### What you need to do
Filter the entries for the word "image". Copy each line in which it occurs.

---------- Information supplied ----------

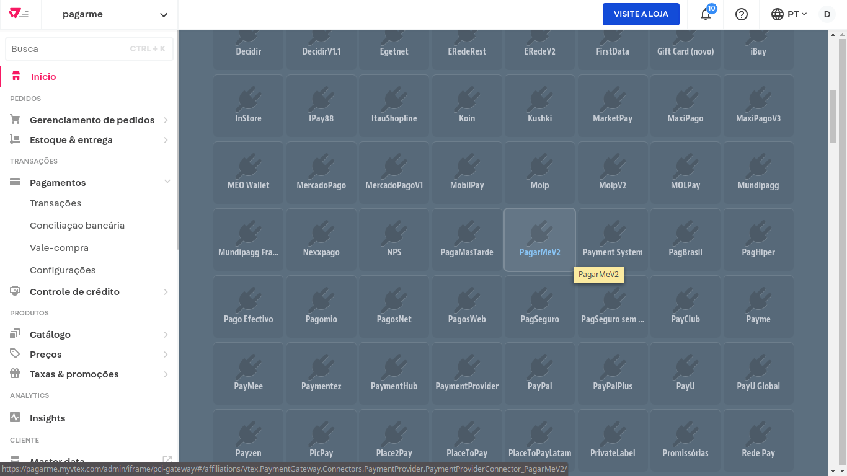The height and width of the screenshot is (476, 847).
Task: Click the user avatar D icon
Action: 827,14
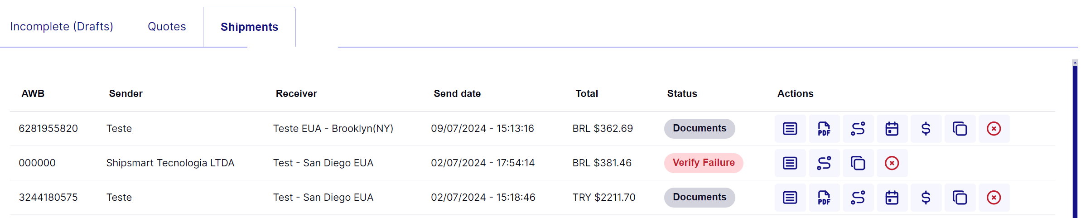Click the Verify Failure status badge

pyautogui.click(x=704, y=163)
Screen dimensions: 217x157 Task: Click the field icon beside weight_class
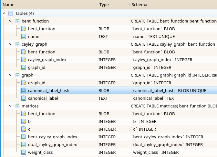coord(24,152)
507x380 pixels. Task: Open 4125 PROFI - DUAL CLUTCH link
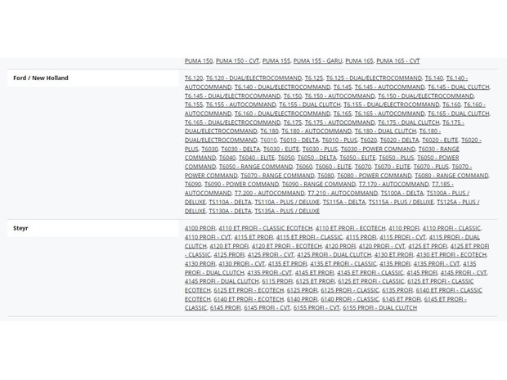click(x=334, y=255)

----------
---------- Information supplied ----------

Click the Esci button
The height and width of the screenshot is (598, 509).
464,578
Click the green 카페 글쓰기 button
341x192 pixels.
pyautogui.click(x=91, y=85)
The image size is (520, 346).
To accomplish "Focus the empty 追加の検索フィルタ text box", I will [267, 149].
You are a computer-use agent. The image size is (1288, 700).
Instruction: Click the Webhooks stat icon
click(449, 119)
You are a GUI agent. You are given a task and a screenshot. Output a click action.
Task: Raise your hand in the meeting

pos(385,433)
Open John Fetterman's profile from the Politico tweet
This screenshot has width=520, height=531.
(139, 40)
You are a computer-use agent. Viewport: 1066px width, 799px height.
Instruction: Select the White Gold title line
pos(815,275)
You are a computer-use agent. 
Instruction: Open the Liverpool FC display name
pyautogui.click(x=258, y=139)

----------

### Your solution
The image size is (520, 346).
You are a computer-use agent. The image size is (1288, 700).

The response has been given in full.